>> Begin
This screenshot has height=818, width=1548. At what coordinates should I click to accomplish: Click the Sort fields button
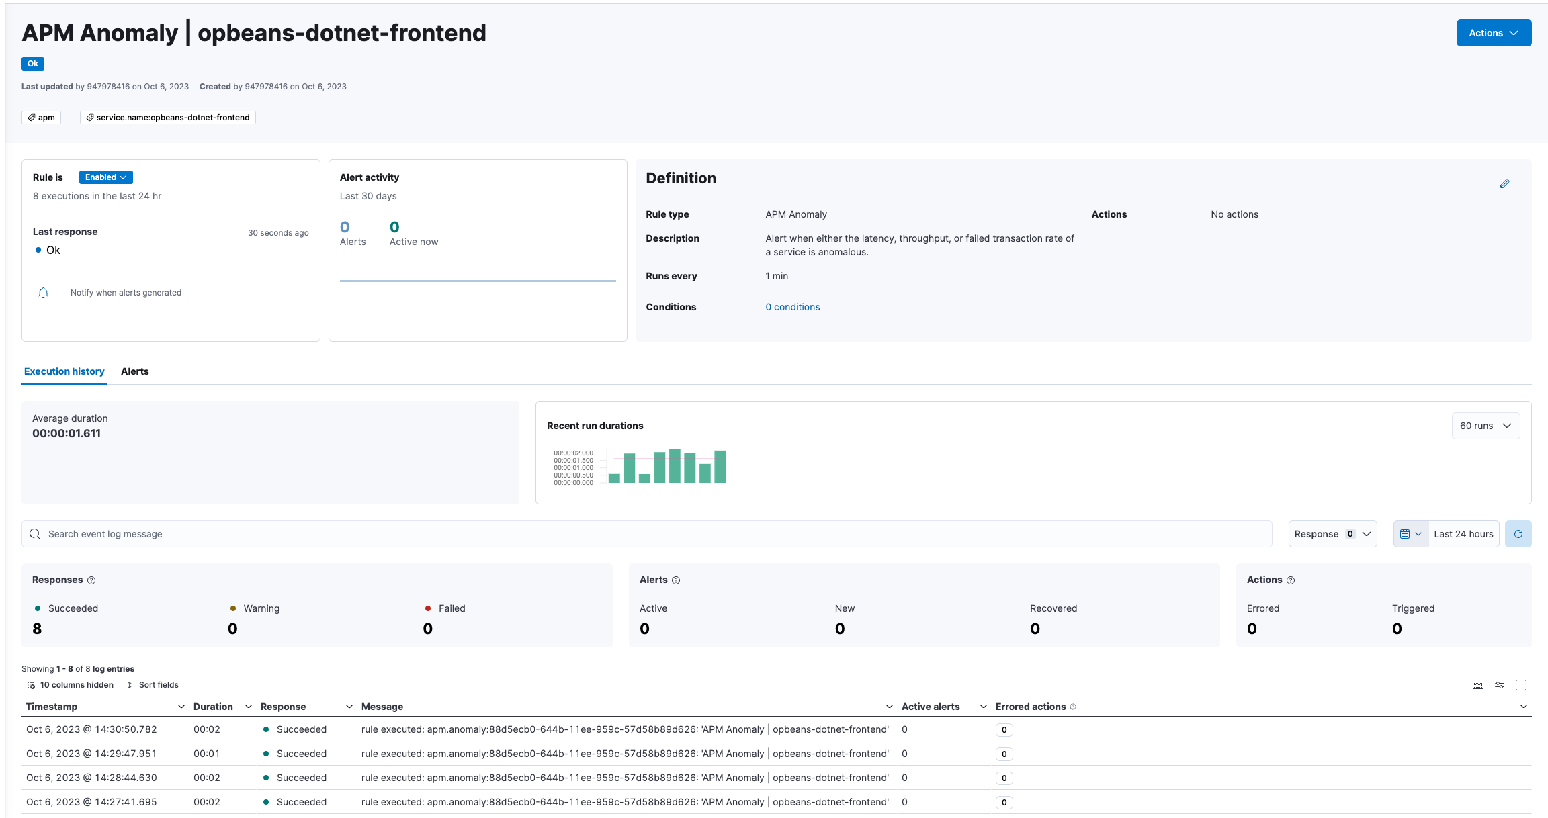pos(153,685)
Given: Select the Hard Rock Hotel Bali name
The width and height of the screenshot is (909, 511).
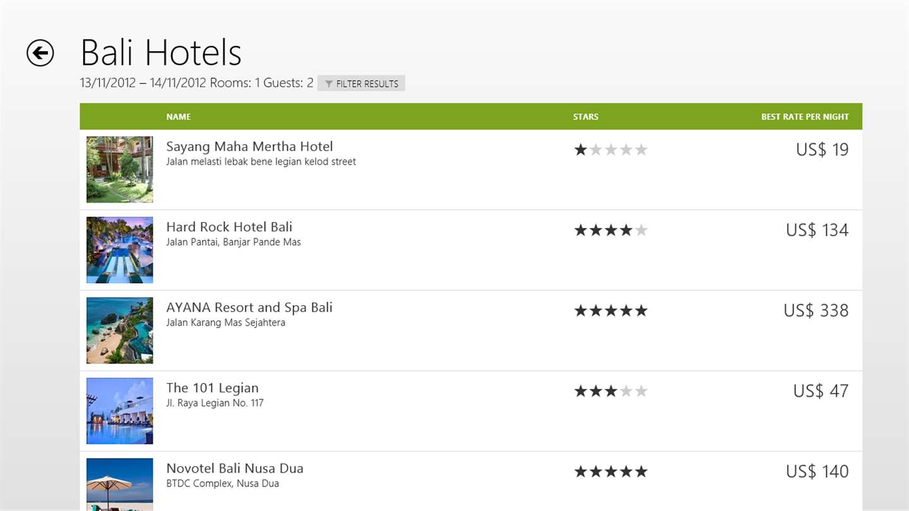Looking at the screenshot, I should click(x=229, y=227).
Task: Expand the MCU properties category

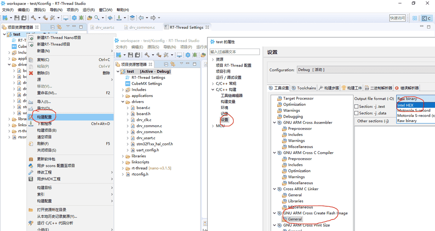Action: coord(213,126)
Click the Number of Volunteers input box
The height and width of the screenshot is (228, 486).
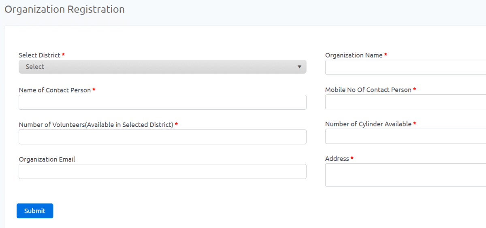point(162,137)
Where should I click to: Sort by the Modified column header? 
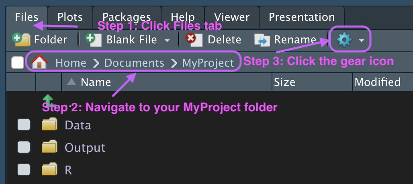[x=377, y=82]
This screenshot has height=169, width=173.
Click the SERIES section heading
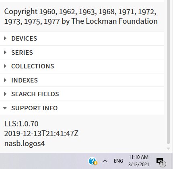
>> End
> **GOAL**
Can you copy the rows word for word, starting at the line containing "Where should I" and ending at the last row, with the pictures left out?

> **SOLUTION BELOW**
Where should I click to: Sort by the Modified column header? 
[x=377, y=82]
This screenshot has height=169, width=173.
Click the SERIES section heading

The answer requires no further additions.